All together, these factors would cause the time needed for successful name resolution to exceed the 10-second default "Name Resolution Timeout" configuration in the "Advanced Settings" of the Novell Client Properties.
Other situations, such as when browsing under "NetWare Servers" for "MYSERVER", or specifying "MYSERVER" in the "Server:" field on the Novell Client login dialog, would appear to work. (But because the name was already known to the an NCP Server name, this was eliminating the first factor in the above list.)
The failure could be eliminated in any of the following ways, in order of preference:
- Establish an SLP Directory Agent (DA) for all the services to register with, and configure the SLP clients to use this DA when performing SLP name resolution. This allows for the SLP clients to have a much faster unicast conversation directly with the DA, instead of using SLP over multicast to then wait and time out for responses.
- Increase the "Name Resolution Timeout" setting to a value higher than the default 10 seconds, such as 15 seconds, or higher if necessary. If the name resolution methods being used in an environment are going to take more than the usual amount of time (e.g. SLP must use multicast plus additional delay factors; or DNS has been configured with a long list of DNS domain suffixes to attempt with) then increasing the "Name Resolution Timeout" can be a suitable solution.

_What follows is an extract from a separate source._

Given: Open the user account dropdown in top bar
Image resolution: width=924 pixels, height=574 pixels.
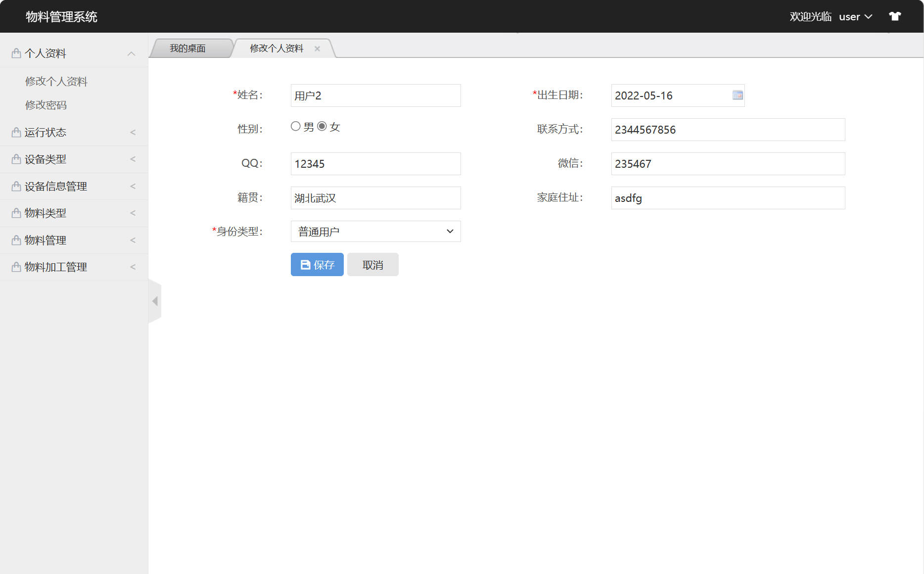Looking at the screenshot, I should pos(856,16).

Increase the value only as needed, since increasing the Name Resolution Timeout can cause other operations longer to time out. For example, applications that send the Novell Client names that appropriately cannot be resolved by Novell name resolution methods.
- Define the name (e.g. "MYSERVER") such that it is available over another name resolution method besides SLP. If the environment is unable to establish an SLP DA, defining the name to be available in DNS or even the HOSTS file would provide the configured Novell Client name resolution methods a faster way to map the name into an IPv4 network address.
- If possible, make sure the NCP Server the workstation will need to connect to will not report being bound to addresses which cannot be reached by the client workstation. This can improve name resolution and connection speed by not forcing the Novell Client to attempt reaching addresses that are unresponsive from the workstation's position on the network.
The default "Name Resolution Timeout" value of 10 seconds established by the Novell Client is expected to be a fair balance between speed and necessity that enough time be allowed for successful completion under normal circumstances across all the available name resolution methods.
Some environments will find that not even 10 seconds is required for successful name resolution, and will choose to reduce the "Name Resolution Timeout" to a smaller value that improves performance when the Novell Client needs to fail quickly for a name that simply does not belong to Novell services.
Other environments may need or choose to increase the "Name Resolution Timeout" to something longer, due to additional factors in the network name resolution environment that require additional time to allow successful completion over the available name resolution methods.